TO BE DONE
1. In the Kolkata architecture article, reproduce the part that opens with the words "Calcutta Houses, a" and closes with "de-listed heritage properties.", substituting "preservationists" for "conservationists".
2. Translate the following sentence from the Kolkata architecture article into French: "Each house has its unique style of windows, pillars, flooring, stairways, furniture and balconies."
3. Answer these questions using the Kolkata architecture article.
(a) For how many years was Calcutta the seat of the British Empire?
(b) Which three friends started the Calcutta Houses project?
(c) What is Sayan Dutta's profession?

PROVIDED PASSAGE
──────────────────────────────

An Instagram project is preserving Kolkata’s gorgeous buildings, before they vanish for good

Kolkata’s heritage buildings are either being turned into boutiques and cafés, or razed to build skyscrapers.

Calcutta may have changed to Kolkata but its history is still preserved in its architecture. As the seat of the British Empire for 221 years, Calcutta was host to the very first examples of European colonial architecture in the Indian subcontinent. In his book Land of Seven Rivers, Sanjeev Sanyal observed: “One of the positive consequences of its economic decline in the second half of the twentieth century, is that Kolkata is home to the finest collection of 19th century buildings that have survived anywhere in the world.”

Calcutta Houses, a photography project on Instagram started by three friends – Manish Golder, Sidhartha Hajra and Sayan Dutta – aims to archive the city’s rich tableau of heritage homes which are increasingly being torn down to make way for modern commercial and residential buildings. The project follows in the footsteps of Calcutta Architectural Legacies, an initiative started by the author Amit Chaudhuri and some of the city’s architects and conservationists, which campaigns to conserve Kolkata’s de-listed heritage properties.

Instagram-worthy homes

“It is infused with this idea of memories, the history of the city’s people, as seen in the timeless houses,” said Dutta, a graphic designer whose illustrations of Kolkata’s windows are part of the project. “Using the medium of photography and illustrations, we look to capture the spirit of ‘many in body, one in mind’, of building a community in which every citizen of the city can share their personal Calcutta house story. Each house has its unique style of windows, pillars, flooring, stairways, furniture and balconies. Many of these Calcutta houses are different from one another, but they all come together in a very homogeneous form to help breed the city’s culture – as clusters or paras, as we know them in Bengali. That is what is fascinating and unique about Calcutta’s architecture.”

──────────────────────────────

DATA PROVIDED
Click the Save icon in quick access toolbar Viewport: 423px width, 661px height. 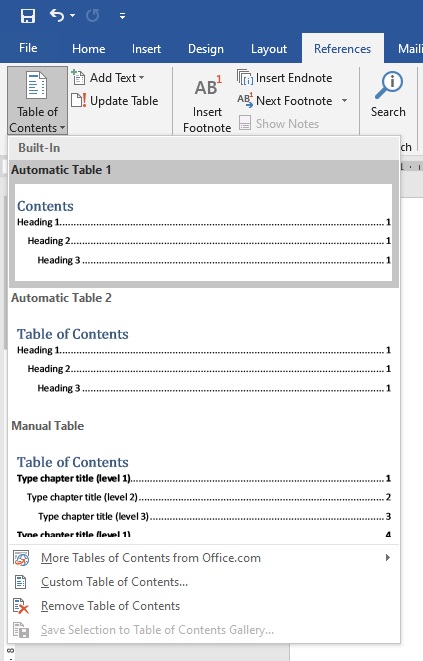tap(28, 16)
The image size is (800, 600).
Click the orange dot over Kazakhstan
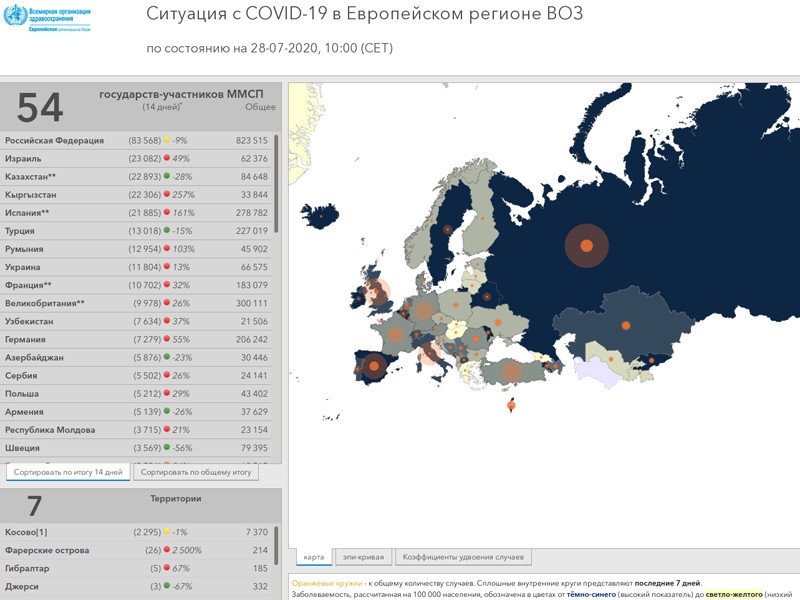[626, 325]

──────────────────────────────

TASK-BY-TASK ANSWERS
1.
Calcutta Houses, a photography project on Instagram started by three friends – Manish Golder, Sidhartha Hajra and Sayan Dutta – aims to archive the city’s rich tableau of heritage homes which are increasingly being torn down to make way for modern commercial and residential buildings. The project follows in the footsteps of Calcutta Architectural Legacies, an initiative started by the author Amit Chaudhuri and some of the city’s architects and preservationists, which campaigns to conserve Kolkata’s de-listed heritage properties.

2. Chaque maison a son propre style de fenêtres, de piliers, de sols, d'escaliers, de mobilier et de balcons.

3.
(a) 221 years.
(b) Manish Golder, Sidhartha Hajra and Sayan Dutta.
(c) He is a graphic designer.